Data for the task>
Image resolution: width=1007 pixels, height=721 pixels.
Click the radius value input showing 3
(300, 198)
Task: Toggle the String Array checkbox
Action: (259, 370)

Exercise details> Return all the lines shown above, precisely as they stand.

Exercise result>
Image resolution: width=1007 pixels, height=721 pixels.
Click the radius value input showing 3
(300, 198)
Task: Toggle the String Array checkbox
Action: (259, 370)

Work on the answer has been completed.